## The problem
Restate word for word the lines of the records below, starting at the line that contains "[Toggle Services menu] (840, 21)" and ending at the line that contains "Tipos de interés", with both of those lines included and nothing else.

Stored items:

————

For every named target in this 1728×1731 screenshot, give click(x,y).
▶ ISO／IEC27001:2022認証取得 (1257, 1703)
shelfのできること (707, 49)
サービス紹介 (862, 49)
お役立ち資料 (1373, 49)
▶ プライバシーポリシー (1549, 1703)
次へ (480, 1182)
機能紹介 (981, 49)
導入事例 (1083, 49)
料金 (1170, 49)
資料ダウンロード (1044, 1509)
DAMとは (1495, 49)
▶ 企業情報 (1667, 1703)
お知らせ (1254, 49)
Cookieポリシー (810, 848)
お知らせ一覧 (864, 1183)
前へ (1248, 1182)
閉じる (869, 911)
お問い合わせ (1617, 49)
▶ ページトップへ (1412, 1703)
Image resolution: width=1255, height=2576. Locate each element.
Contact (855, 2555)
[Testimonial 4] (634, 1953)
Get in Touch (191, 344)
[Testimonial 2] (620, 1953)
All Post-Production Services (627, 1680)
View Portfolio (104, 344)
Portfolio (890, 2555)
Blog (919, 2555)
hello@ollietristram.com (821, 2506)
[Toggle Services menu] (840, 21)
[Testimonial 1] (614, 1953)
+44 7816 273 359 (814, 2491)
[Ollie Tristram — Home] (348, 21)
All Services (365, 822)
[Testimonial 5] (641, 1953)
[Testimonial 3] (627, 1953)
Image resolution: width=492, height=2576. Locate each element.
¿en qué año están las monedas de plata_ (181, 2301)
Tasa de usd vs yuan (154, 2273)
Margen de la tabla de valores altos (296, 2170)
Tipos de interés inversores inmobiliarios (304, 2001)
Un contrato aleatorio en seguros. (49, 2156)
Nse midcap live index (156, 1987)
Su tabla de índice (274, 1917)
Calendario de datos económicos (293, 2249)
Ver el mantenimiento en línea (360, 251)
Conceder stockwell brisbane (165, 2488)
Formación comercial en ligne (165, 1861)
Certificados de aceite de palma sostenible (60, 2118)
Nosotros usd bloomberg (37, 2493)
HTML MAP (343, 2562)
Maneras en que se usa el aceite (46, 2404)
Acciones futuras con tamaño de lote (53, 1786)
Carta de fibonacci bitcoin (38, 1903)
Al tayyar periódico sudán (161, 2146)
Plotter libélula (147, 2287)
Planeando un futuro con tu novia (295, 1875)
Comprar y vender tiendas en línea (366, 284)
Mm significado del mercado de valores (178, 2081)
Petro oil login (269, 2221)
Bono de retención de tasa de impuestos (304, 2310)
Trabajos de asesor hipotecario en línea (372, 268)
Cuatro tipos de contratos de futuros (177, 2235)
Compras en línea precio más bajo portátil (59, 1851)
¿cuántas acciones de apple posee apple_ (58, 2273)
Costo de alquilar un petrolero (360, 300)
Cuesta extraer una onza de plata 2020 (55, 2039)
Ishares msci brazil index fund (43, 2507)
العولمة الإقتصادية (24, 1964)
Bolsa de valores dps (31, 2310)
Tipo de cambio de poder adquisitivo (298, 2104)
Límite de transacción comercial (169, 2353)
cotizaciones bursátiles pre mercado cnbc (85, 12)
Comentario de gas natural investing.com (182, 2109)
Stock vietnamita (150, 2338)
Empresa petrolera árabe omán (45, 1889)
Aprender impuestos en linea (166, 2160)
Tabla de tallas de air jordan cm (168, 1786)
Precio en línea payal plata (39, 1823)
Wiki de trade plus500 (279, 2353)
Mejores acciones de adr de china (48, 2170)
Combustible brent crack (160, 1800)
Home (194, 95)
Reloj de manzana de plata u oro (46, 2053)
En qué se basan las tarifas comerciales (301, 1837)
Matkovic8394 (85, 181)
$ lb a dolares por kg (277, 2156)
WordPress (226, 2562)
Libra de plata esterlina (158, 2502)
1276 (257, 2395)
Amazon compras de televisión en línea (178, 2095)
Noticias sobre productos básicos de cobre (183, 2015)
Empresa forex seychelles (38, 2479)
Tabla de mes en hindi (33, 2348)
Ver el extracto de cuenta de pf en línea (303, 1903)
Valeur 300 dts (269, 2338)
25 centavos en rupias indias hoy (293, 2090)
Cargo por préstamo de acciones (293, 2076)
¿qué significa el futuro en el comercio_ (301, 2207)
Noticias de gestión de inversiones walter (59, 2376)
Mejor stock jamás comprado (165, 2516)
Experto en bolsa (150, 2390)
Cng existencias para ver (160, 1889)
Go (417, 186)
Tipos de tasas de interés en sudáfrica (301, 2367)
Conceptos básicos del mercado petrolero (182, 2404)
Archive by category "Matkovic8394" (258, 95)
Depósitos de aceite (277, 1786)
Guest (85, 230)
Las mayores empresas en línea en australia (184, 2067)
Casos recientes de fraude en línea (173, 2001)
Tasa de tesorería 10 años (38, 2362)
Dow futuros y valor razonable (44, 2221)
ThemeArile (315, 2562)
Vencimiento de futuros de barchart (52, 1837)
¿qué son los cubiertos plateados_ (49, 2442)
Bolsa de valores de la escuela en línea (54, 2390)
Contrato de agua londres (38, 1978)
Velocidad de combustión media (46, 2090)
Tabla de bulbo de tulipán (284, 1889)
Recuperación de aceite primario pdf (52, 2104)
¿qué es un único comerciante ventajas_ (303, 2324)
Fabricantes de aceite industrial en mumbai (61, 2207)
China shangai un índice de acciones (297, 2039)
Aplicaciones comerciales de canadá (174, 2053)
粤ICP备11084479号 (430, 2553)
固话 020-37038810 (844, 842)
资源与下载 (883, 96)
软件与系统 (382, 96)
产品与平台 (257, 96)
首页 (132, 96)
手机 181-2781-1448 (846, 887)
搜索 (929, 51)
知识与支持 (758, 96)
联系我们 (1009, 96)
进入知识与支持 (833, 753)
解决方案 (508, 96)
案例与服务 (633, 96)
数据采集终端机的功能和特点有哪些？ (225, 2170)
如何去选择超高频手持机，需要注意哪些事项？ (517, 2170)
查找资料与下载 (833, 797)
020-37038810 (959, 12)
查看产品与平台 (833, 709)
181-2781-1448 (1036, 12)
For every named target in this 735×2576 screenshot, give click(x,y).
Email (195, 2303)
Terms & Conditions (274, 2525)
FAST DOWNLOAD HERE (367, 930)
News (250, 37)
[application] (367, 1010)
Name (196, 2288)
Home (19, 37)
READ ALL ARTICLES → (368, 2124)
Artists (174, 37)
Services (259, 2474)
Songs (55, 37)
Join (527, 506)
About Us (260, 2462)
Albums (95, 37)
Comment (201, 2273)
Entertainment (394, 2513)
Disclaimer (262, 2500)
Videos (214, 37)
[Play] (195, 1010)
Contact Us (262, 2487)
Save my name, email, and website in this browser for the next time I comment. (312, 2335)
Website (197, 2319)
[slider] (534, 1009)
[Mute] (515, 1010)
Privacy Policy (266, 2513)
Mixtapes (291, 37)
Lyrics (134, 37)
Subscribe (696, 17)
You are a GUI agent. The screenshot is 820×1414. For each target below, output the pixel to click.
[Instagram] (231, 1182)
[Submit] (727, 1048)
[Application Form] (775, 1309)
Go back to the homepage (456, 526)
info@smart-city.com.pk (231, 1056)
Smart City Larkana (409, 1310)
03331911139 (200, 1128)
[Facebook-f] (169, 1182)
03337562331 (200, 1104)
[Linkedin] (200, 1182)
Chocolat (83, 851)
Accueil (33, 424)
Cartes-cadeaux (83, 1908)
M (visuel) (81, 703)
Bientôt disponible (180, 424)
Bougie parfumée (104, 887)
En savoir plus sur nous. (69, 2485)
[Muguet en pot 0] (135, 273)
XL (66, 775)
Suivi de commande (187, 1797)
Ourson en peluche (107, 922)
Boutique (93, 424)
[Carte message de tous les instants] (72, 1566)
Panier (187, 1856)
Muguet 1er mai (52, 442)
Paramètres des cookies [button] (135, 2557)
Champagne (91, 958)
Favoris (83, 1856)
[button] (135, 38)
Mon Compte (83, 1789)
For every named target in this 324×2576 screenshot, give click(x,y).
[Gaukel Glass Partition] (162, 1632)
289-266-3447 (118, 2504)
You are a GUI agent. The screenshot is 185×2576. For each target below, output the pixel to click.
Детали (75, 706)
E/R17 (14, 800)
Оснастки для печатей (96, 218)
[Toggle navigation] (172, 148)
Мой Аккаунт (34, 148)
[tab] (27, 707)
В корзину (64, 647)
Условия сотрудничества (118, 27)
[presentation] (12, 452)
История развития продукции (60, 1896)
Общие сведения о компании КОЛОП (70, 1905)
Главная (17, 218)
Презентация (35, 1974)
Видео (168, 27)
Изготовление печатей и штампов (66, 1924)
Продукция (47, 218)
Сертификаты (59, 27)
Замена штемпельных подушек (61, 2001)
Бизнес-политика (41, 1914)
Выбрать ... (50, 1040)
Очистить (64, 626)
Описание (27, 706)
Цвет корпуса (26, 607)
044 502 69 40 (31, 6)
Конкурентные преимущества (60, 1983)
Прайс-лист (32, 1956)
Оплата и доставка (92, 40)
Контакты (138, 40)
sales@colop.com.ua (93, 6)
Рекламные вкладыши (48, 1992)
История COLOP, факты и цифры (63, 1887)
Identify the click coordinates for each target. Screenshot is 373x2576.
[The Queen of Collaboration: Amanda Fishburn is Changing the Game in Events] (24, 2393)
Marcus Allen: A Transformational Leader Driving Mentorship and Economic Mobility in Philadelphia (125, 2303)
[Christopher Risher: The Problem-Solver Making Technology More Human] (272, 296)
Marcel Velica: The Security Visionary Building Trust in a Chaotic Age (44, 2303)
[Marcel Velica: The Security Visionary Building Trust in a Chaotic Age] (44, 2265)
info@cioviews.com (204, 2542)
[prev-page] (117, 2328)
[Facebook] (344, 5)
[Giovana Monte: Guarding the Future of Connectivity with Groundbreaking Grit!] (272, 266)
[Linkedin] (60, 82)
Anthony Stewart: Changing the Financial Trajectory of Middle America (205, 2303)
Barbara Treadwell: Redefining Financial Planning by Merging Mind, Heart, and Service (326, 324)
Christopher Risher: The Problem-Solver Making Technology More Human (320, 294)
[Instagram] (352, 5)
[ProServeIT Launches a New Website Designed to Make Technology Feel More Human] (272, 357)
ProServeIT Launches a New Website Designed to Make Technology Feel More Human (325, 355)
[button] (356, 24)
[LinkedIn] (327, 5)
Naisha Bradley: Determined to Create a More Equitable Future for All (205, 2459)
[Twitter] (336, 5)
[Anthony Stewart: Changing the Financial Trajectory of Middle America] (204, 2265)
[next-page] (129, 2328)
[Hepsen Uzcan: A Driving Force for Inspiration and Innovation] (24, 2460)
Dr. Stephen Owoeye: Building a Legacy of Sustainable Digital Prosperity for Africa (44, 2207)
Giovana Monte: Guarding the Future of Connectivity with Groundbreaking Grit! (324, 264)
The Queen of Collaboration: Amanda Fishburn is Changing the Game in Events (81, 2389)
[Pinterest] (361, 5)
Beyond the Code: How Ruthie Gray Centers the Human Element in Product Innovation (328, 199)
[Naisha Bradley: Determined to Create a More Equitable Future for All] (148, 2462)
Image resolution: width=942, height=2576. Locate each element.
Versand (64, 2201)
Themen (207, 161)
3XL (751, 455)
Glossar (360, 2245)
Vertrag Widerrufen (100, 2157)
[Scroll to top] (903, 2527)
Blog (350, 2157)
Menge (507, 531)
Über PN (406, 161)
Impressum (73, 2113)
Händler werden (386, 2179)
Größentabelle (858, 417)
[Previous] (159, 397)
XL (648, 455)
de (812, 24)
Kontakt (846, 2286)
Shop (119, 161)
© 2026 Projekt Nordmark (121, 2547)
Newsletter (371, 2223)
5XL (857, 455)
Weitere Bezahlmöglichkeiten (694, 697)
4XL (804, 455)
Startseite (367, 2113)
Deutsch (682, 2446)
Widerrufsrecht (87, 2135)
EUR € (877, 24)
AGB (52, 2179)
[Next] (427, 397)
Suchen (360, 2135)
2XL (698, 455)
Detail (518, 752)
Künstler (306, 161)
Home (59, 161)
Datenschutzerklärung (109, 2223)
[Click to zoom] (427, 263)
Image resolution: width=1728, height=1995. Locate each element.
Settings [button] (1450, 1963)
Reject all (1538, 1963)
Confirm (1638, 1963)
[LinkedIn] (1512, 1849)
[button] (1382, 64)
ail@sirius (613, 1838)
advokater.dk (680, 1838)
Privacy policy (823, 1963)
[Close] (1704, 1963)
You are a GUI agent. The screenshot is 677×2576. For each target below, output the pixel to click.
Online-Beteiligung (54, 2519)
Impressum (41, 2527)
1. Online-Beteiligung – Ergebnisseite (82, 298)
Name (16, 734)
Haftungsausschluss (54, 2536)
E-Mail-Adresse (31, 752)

————

## Result of this task
[Toggle Services menu] (840, 21)
[Testimonial 1] (614, 1953)
+44 7816 273 359 (814, 2491)
[Ollie Tristram — Home] (348, 21)
All Services (365, 822)
[Testimonial 5] (641, 1953)
[Testimonial 3] (627, 1953)
Image resolution: width=492, height=2576. Locate each element.
¿en qué año están las monedas de plata_ (181, 2301)
Tasa de usd vs yuan (154, 2273)
Margen de la tabla de valores altos (296, 2170)
Tipos de interés inversores inmobiliarios (304, 2001)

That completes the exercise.